Work request A:
In the excerpt on Biden administration policy, reproduce the text between "Biden recently signed" and "this path before.", inclusive.
Work request B:
According to the excerpt on Biden administration policy, how many specific actions does Biden plan to use to enforce antitrust laws?

Selected excerpt:
Some voices have urged staying longer. Instead of sending another generation to Afghanistan, “with no reasonable expectation of achieving a different outcome,” Biden will pursue other avenues.

According to Attorney General Merrick Garland and Secretary of Homeland Security Alejandro Mayorkas, the current primary danger from terrorism in the U.S. is that of “homegrown” terrorists that are “violent extremists.”

Biden recently signed an executive order “promoting Competition in the American Economy. He said that some goods, like hearing aids, prescription drugs, Internet services and agricultural supplies, are overpriced owing to a lack of competition in the marketplace. Capitalism without competition is actually exploitation, Biden said.

He plans to use 72 specific actions to enforce antitrust laws, stop abusive monopolies and put an end to “bad mergers that lead to mass layoffs, higher prices, fewer options for workers and consumers alike.” He noted that “the good news” is that the U.S. has successfully trod this path before.

Records provided:

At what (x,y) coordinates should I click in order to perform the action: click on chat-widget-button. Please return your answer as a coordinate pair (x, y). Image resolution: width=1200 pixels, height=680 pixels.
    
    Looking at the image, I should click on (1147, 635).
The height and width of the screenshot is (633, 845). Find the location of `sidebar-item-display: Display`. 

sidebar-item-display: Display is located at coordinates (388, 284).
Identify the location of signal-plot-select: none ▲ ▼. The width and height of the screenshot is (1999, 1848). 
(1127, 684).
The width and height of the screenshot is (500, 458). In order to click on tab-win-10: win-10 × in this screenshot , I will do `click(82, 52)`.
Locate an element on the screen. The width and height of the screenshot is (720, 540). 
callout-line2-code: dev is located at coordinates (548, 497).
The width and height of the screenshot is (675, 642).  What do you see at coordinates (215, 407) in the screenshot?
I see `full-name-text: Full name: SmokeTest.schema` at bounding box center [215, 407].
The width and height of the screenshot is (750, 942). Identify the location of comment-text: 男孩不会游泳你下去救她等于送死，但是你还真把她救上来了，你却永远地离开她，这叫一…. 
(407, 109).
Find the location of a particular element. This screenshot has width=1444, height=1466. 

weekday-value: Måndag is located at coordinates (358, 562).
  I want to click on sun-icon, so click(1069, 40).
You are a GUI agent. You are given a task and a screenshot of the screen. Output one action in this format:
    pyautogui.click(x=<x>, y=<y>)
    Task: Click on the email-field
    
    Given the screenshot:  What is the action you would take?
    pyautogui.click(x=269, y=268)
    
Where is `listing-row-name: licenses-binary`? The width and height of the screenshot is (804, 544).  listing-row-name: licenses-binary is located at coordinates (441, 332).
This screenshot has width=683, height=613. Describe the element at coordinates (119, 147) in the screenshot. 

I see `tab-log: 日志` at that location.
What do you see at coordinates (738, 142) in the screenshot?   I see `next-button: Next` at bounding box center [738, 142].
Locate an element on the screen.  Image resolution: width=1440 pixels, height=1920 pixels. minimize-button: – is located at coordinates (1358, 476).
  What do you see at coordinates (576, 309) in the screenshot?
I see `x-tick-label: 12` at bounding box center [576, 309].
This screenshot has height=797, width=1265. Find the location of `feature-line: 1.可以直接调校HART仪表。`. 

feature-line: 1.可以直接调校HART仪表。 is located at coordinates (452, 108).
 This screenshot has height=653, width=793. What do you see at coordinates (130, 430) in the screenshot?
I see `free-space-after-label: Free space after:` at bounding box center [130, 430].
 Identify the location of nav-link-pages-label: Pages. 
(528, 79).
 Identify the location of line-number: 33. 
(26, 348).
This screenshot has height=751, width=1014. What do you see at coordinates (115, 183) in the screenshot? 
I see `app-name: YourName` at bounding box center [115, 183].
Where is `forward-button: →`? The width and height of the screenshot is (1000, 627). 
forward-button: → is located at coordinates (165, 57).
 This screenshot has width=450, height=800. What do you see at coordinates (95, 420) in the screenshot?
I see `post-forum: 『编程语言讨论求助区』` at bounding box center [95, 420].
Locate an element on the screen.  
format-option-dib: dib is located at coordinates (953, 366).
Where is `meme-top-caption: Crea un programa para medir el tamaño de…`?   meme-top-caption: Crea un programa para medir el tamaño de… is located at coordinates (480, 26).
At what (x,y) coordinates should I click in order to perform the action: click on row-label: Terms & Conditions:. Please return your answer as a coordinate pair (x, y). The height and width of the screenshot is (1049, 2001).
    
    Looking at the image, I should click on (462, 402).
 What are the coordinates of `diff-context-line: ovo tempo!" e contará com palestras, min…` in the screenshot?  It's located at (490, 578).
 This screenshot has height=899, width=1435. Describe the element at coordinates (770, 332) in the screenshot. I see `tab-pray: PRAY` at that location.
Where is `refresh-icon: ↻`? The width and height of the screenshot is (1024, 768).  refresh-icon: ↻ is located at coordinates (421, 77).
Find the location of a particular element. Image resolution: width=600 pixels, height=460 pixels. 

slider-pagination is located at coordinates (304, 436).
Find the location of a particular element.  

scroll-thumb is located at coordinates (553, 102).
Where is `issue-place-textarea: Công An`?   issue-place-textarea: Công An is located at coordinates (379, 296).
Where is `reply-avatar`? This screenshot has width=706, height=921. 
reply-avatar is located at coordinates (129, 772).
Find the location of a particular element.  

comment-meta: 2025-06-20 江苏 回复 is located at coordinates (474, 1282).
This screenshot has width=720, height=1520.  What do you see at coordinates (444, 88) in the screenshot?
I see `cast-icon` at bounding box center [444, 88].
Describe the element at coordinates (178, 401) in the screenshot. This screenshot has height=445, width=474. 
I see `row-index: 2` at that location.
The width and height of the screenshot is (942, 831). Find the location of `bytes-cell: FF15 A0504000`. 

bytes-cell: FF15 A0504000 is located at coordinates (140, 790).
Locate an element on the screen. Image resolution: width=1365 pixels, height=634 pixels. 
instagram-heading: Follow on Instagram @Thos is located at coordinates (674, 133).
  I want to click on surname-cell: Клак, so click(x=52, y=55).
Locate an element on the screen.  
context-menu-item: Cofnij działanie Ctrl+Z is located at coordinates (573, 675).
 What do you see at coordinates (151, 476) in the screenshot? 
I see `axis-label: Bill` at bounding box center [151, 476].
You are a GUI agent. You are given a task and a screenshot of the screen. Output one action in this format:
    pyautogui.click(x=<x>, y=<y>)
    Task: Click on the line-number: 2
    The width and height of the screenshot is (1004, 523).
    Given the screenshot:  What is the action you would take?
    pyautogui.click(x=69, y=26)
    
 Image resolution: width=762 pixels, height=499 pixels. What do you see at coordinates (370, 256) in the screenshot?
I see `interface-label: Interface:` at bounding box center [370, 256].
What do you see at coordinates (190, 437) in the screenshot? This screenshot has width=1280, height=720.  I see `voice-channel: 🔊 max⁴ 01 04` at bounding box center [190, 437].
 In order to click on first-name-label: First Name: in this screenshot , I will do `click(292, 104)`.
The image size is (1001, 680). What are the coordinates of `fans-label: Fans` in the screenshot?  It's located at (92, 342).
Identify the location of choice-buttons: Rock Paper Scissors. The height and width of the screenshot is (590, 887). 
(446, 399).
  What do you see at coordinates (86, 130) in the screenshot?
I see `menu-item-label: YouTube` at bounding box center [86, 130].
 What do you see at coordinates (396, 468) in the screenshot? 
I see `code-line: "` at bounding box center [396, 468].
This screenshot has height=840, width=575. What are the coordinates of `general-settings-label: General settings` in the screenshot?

Answer section A:
Biden recently signed an executive order “promoting Competition in the American Economy. He said that some goods, like hearing aids, prescription drugs, Internet services and agricultural supplies, are overpriced owing to a lack of competition in the marketplace. Capitalism without competition is actually exploitation, Biden said.

He plans to use 72 specific actions to enforce antitrust laws, stop abusive monopolies and put an end to “bad mergers that lead to mass layoffs, higher prices, fewer options for workers and consumers alike.” He noted that “the good news” is that the U.S. has successfully trod this path before.

Answer section B:
72 specific actions.